Due donne con carriere di successo – bionde, eleganti, sensuali, complicate, credibilmente a loro agio nei rispettivi matrimoni con mariti intellettualmente stimolanti e figli che crescono circondati di affetto. Sono le protagoniste dei due titoli francesi diretti da donne in concorso a Cannes, L’été dernier di Catherine Breillat e Anatomie d’une chute di Justine Triet. Su queste creature, così appagate in apparenza, entrambi i film aprono un’ombra. Il film di Triet (già in concorso nel 2019, con Sybil) appartiene alla vena di quel cinema d’autore europeo intellettuoso ma deciso a sporcarsi con il genere, apprezzato dal presidente della giuria Ruben Östlund che lo ha premiato con la Palma d’oro. Sandra (Sandra Huller, anche protagonista di Zone of Interest di Jonathan Glazer) è una scrittrice affermata che vive in una baita, isolata nella neve delle Alpi francesi, con il marito Samuel e il figlioletto Daniel, parzialmente cieco.

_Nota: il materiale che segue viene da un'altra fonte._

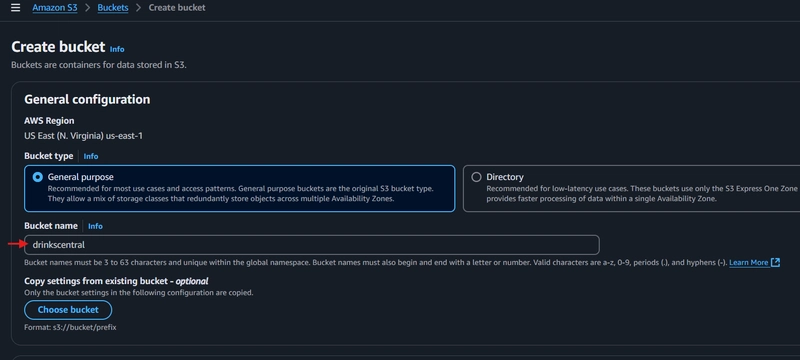The width and height of the screenshot is (800, 360).
Task: Open Info link next to Bucket name
Action: pyautogui.click(x=95, y=226)
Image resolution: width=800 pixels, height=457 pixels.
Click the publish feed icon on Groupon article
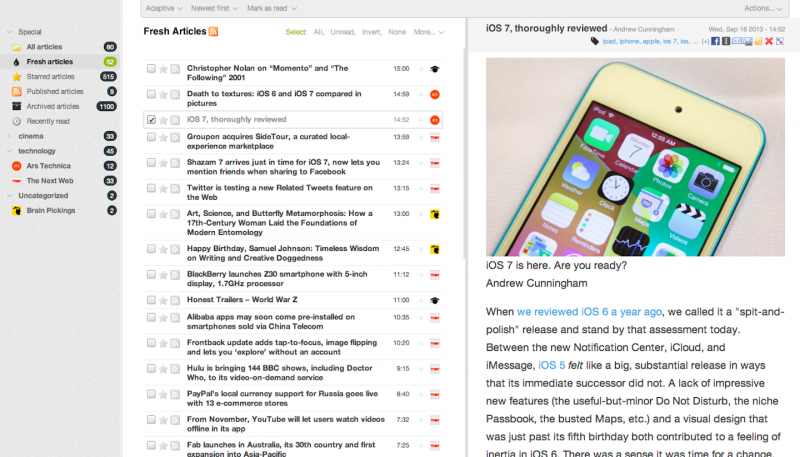(x=175, y=137)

Una scena da «L’été dernier» di Catherine Breillat

LA INCONTRIAMO durante un’intervista con una giovane laureanda, nel cui palleggio verbale divertito – condito da un bicchiere di vino rosso a metà pomeriggio – aleggia il sapore di un flirt. Più tardi lo stesso giorno, Daniel, tornando da una passeggiata con il cane, trova davanti a casa il corpo di suo padre, precipitato dalla finestra. Sandra non si è accorta di nulla perché, dice lei, stava dormendo. Ma è l’unica sospetta possibile e finisce sotto processo. Sempre per la serie «le cose che non si fanno» (come il vino e il detour bisex, che emergerà in tribunale) assume come avvocato un amico che non vede da anni e con cui forse aveva avuto una storia. Progressivamente, Anatomie d’une chute (che è, allo stesso tempo l’anatomia di un crimine e quella di un matrimonio) si (co)stringe in un dramma processuale in cui la ricostruzione finale degli eventi viene affidata al bambino debole di vista – per un finale «aperto» in un film purtroppo deterministico.

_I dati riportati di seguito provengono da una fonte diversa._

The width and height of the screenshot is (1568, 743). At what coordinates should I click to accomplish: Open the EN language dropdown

Anche Anne (Lea Drucker), in L’été dernier annaffia le sue conversazioni con copiosi bicchieri di vino – bianco come il colore dominante nel suo guardaroba alto borghese di famoso avvocato, specializzata in cause per la protezione dei minori. Non è solo la serenità coniugale di Anne, ma il sistema di valori che lei riflette professionalmente, ad essere messo in forse dall’arrivo di Theo (Samuel Kircher), figlio diciassettenne del primo matrimonio di suo marito, e quindi almeno trent’anni più giovane di lei.

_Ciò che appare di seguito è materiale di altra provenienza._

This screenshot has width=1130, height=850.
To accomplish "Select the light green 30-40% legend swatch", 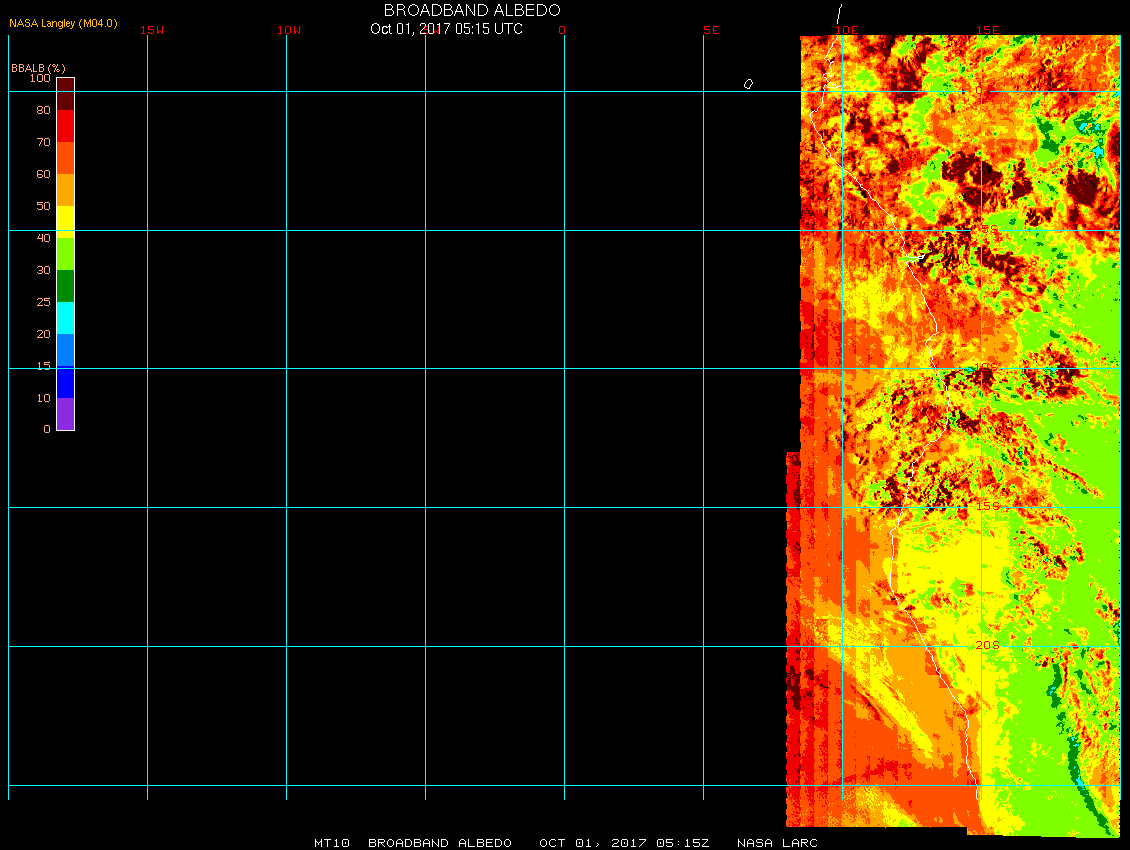I will tap(65, 253).
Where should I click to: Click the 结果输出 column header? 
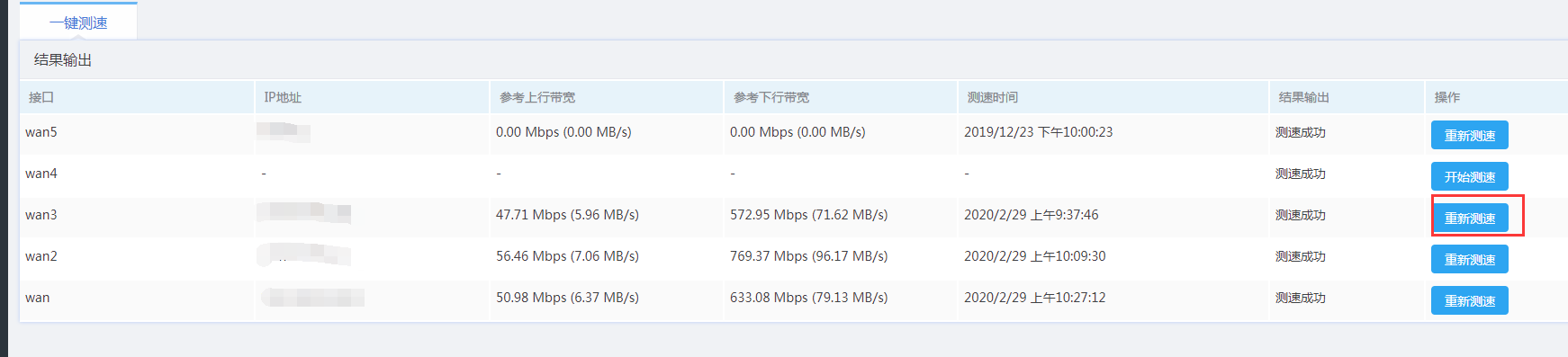click(1304, 97)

È SOLO QUESTIONE di tempo perché tra i due scoppi una passione la cui prepotente carnalità, anche nelle scene più intime, ci viene rivelata in una mise en scene dei volti (ed è una delle tante, belle scelte di Breillat). Parzialmente ispirato dal film danese Queen of Hearts (2019), L’été dernier (come d’altra parte May December di Todd Haynes) è meno interessato a rispolverare il coté illegittimo del rapporto tra una donna matura e un ragazzo (per ricordare poi che, invertendo i sessi, ci si trova di fronte quasi a un’abitudine) che ad aprire invece dei punti interrogativi su cosa quella differenza d’età significhi – per esempio quando l’affaire salta fuori e Anne calibra la sua reazione (a sorpresa, drammaticamente parlando, ma ancor più per una storia di amour fou) grazie a degli strumenti che Theo non può ancora avere. La provocazione del film non sta infatti nella relazione «scandalosa» tra Theo e Anne, ma nel nell’accettarne la sincerità e l’immediatezza senza, allo stesso tempo, condannare Anne all’autodistruzione o al rifiuto. Nel film di Breillat (dietro a cui sta lo spericolato produttore tunisino Said Ben Said, abituale collaboratore di Verhoeven), lo scandalo è più sottile. Sta nella zona oscura, dove si scava faticosamente, tutti i giorni, ogni rapporto d’amore. Ed è uno scandalo più profondo, come d’altra parte le cicatrici che lo accompagnano.